=== Begin Enclosure ===
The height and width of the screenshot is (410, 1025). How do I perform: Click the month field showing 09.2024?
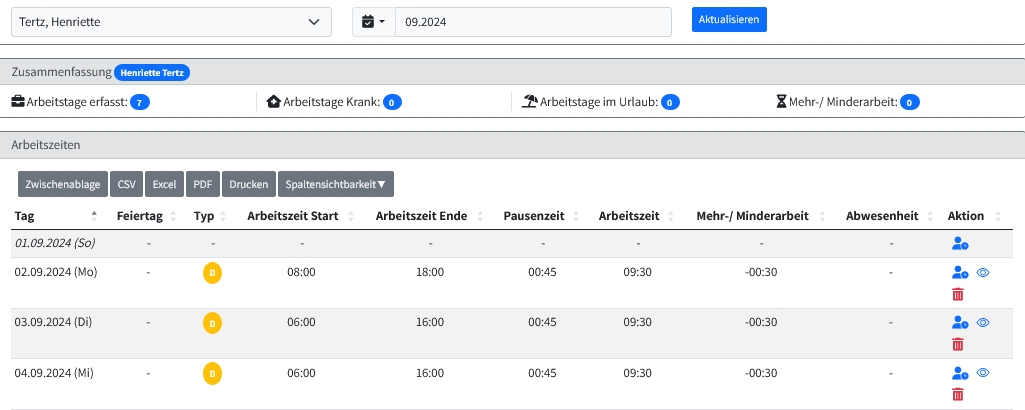coord(533,21)

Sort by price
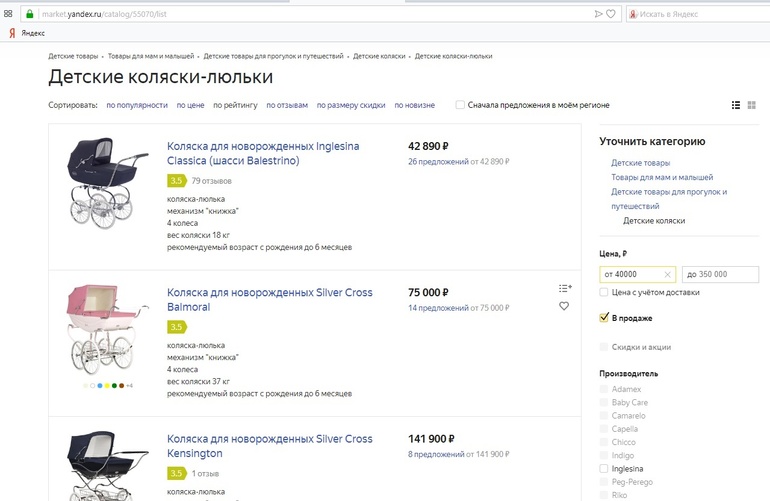tap(191, 105)
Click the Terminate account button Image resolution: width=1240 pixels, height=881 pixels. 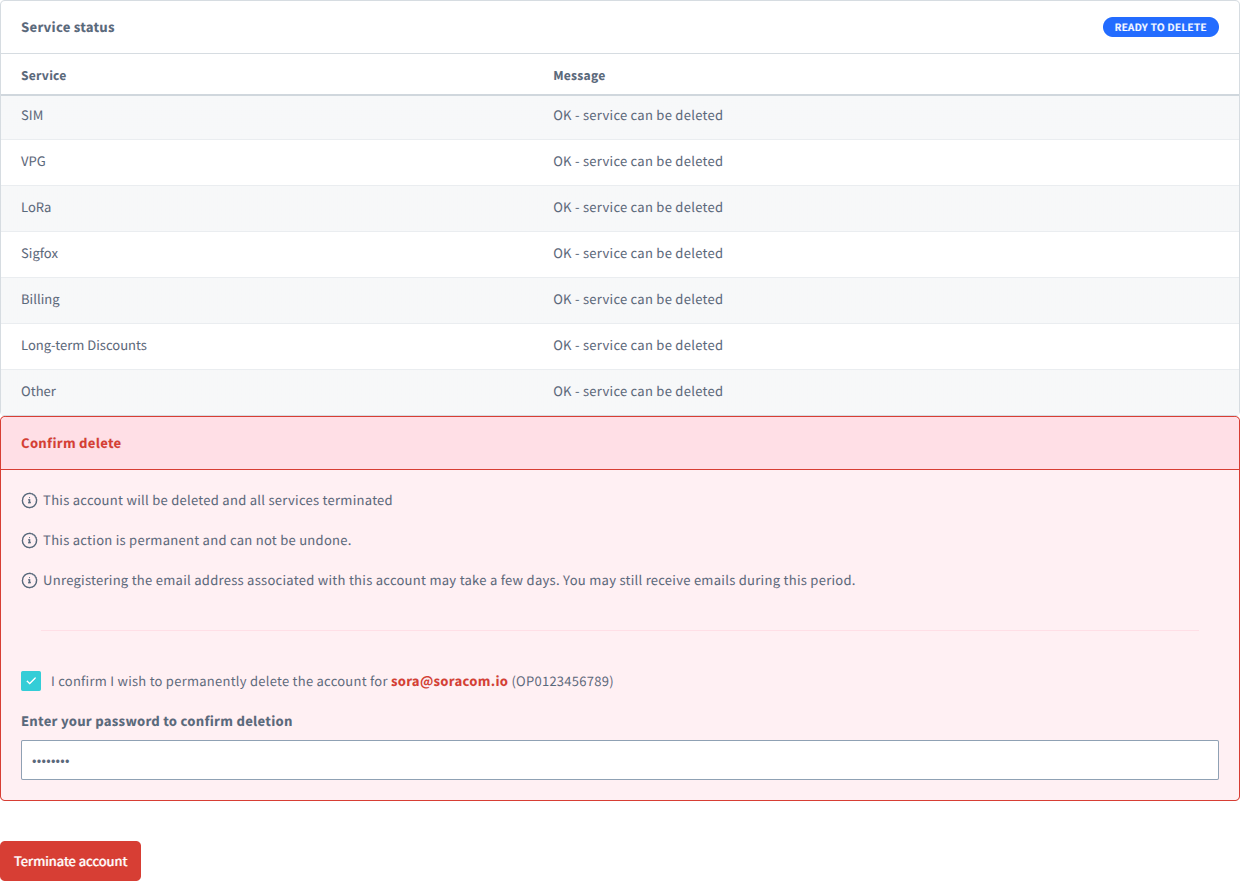coord(71,861)
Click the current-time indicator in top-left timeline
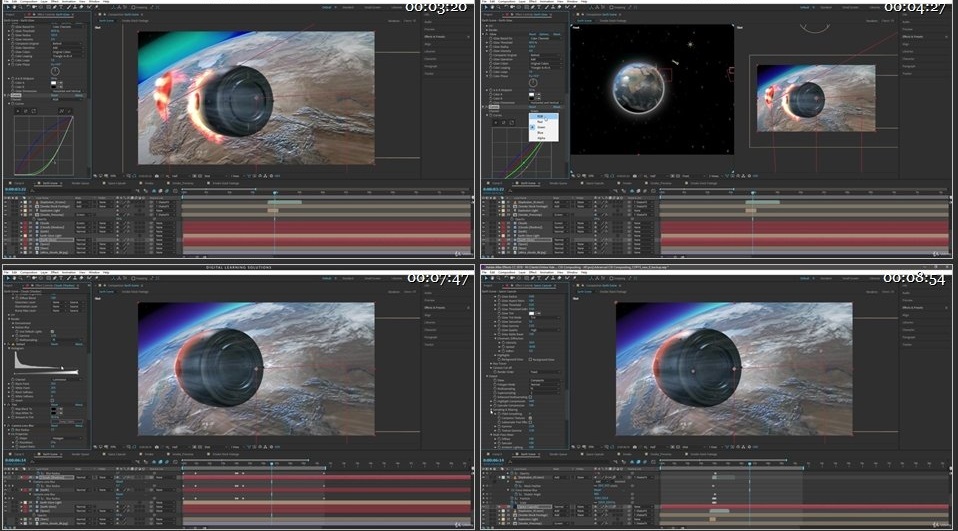Image resolution: width=958 pixels, height=531 pixels. coord(275,191)
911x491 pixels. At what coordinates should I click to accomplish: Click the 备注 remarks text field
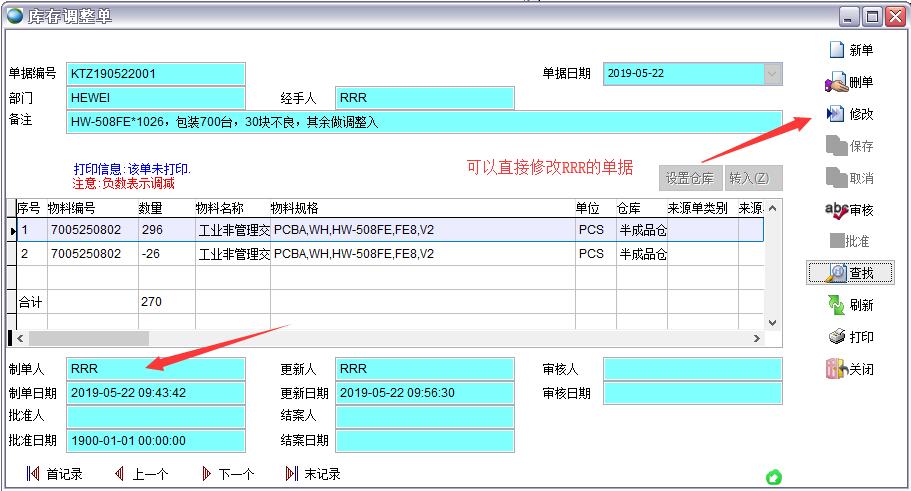[424, 122]
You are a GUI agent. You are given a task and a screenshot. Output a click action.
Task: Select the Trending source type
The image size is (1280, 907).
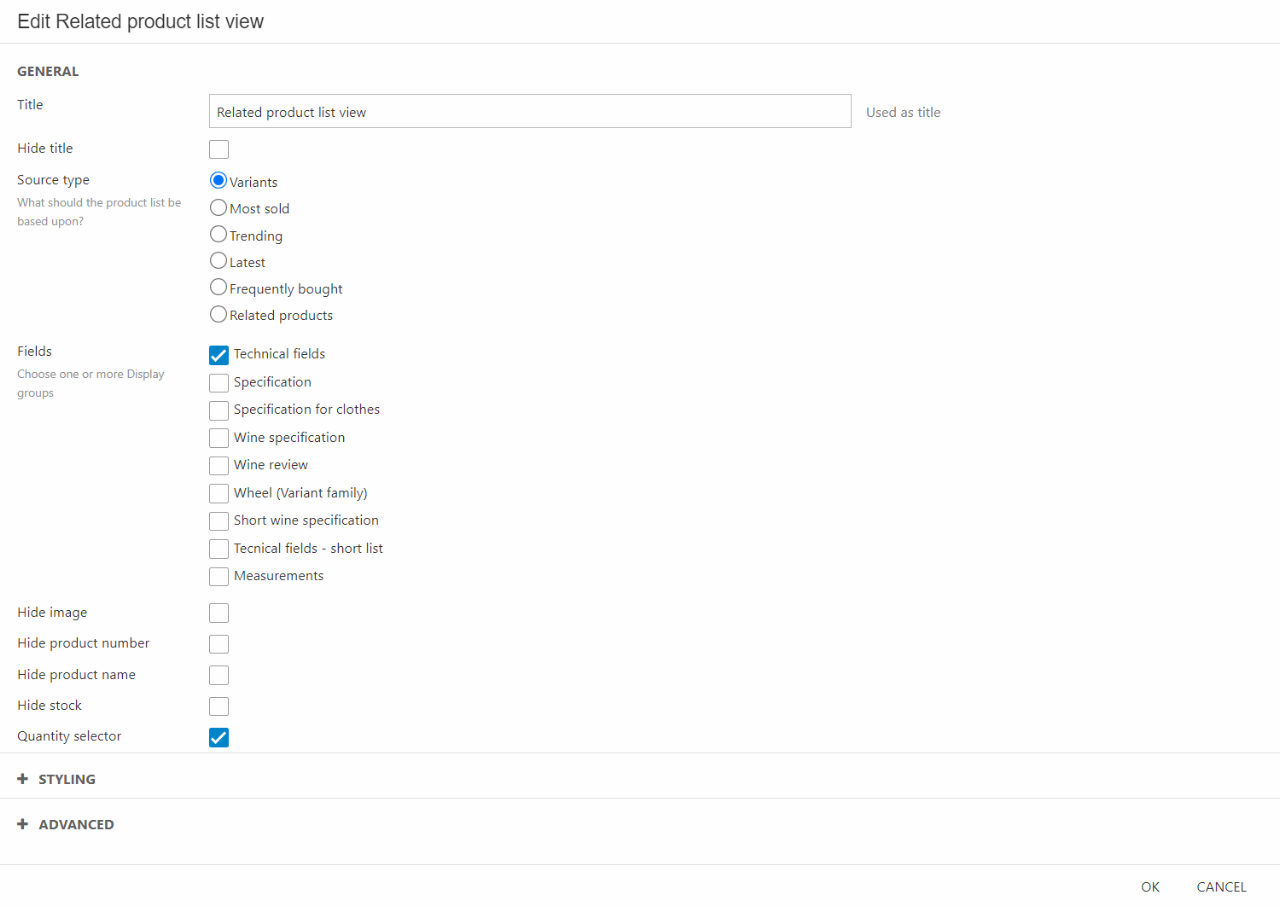coord(218,235)
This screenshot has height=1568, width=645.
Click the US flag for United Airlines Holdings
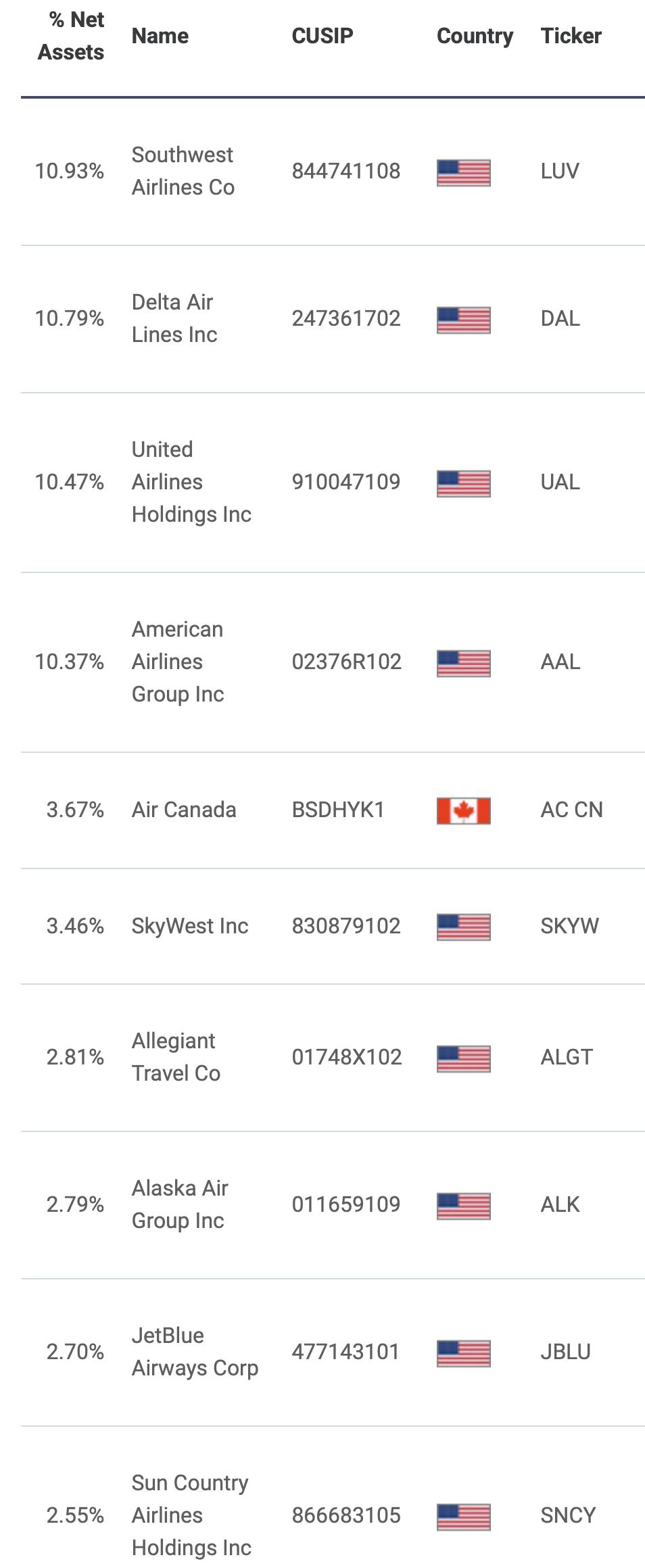[463, 483]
=== End Enclosure ===
→ Aim of the exercise
The lines from the one containing "The image size is (1280, 907)." through the final line of the data are to be repeated exactly, with both ends included and all pictures left out.

→ Exercise result
The image size is (1280, 907).
coord(218,235)
This screenshot has height=1568, width=645.
Click the US flag for United Airlines Holdings
[463, 483]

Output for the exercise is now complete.